Interface AdaptiveVADConfig

Configuration options for the AdaptiveVAD.

interface AdaptiveVADConfig {
    minSpeechDurationMs?: number;
    maxSilenceDurationMsInSpeech?: number;
    vadSensitivityFactor?: number;
    energySmoothingFrames?: number;
    thresholdRatio?: number;
}

Properties

minSpeechDurationMs?: number

Minimum duration in milliseconds that a sound segment must have to be considered speech. Helps filter out very short, non-speech noises.

Default

150
maxSilenceDurationMsInSpeech?: number

Maximum duration of silence in milliseconds within a speech segment before it's considered ended. e.g., a pause between words.

● Provided material

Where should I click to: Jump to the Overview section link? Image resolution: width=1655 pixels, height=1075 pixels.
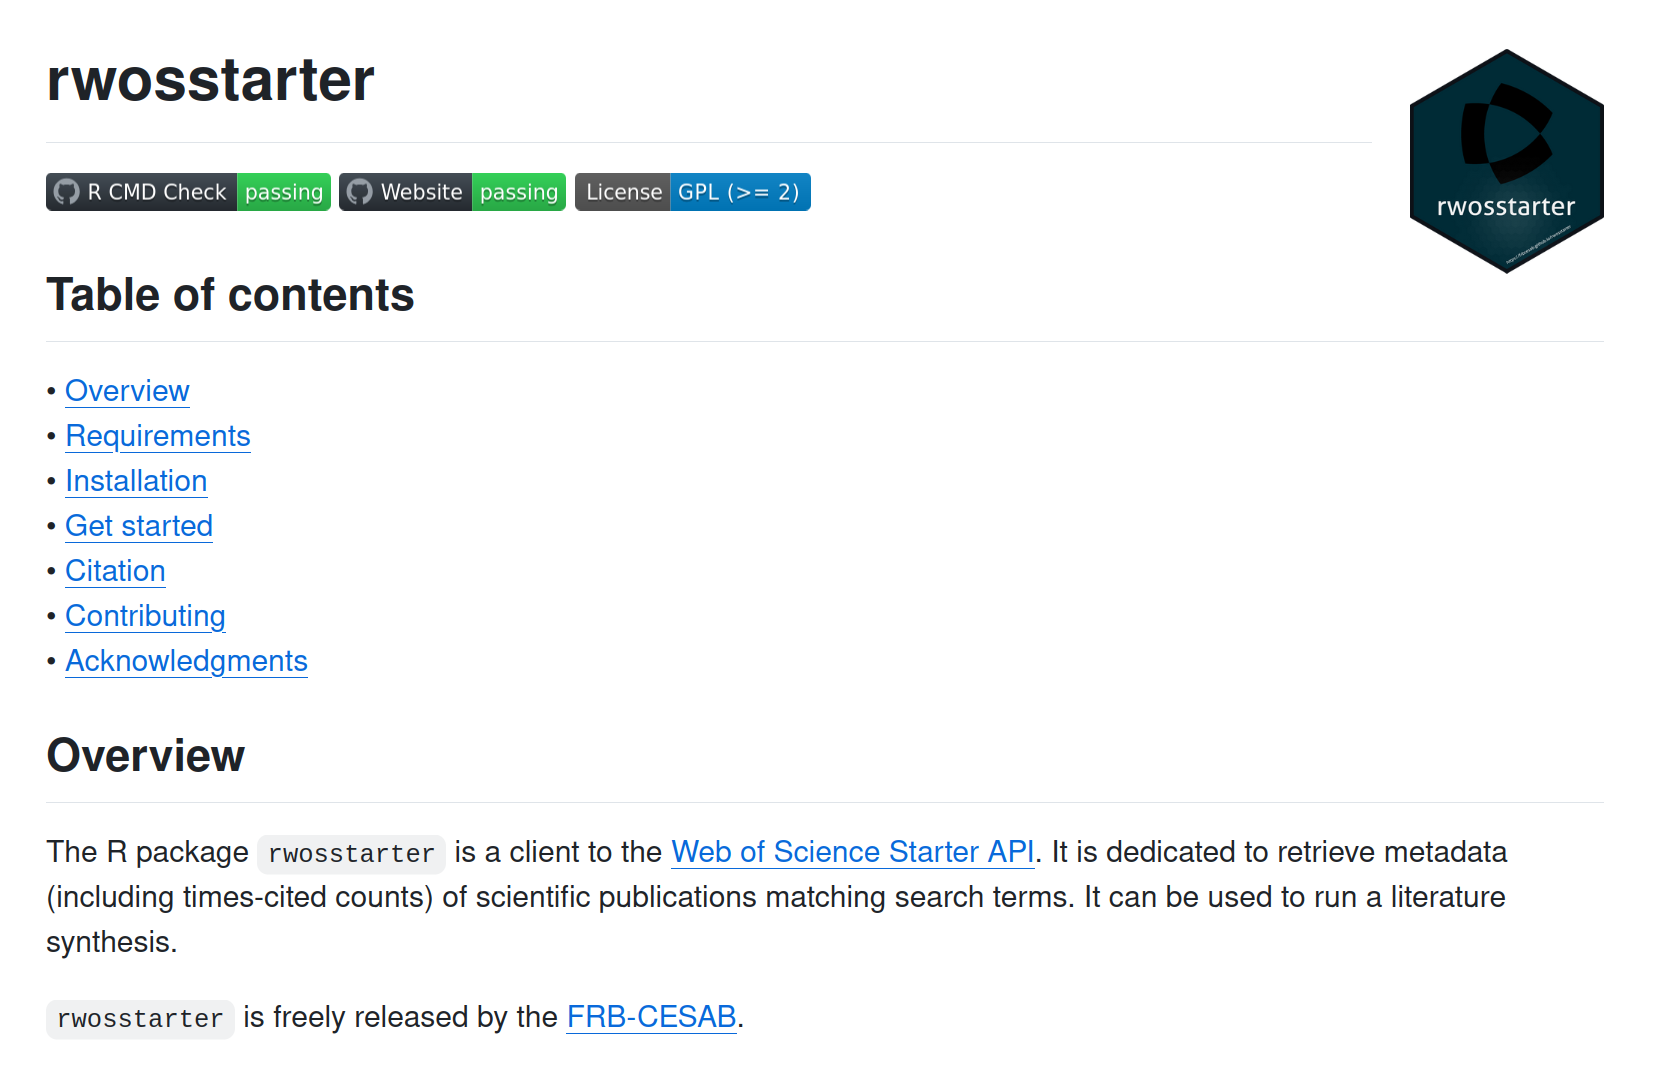[x=127, y=391]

● Complete the following
1: Answer these questions using the AdaptiveVADConfig documentation:
(a) What is the default value of minSpeechDurationMs?
(b) What kind of noises does minSpeechDurationMs help filter out?
(c) What example of silence within a speech segment is given for maxSilenceDurationMsInSpeech?
2: Supply the next part of the AdaptiveVADConfig documentation, picking up after its final sentence.
The material above has nothing to do with the AdaptiveVADConfig documentation.

● Per-task outputs
1:
(a) 150
(b) Very short, non-speech noises.
(c) A pause between words.

2:
Default

500
vadSensitivityFactor?: number

Sensitivity adjustment factor, further fine-tunes thresholds from EnvironmentalCalibrator. Values > 1.0 make VAD less sensitive (require louder input for speech). Values < 1.0 make VAD more sensitive. This is applied ON TOP of the sensitivity factor in EnvironmentalCalibrator.

Default

1.0
energySmoothingFrames?: number

Number of past frames to consider for smoothing energy calculations (if smoothing is applied).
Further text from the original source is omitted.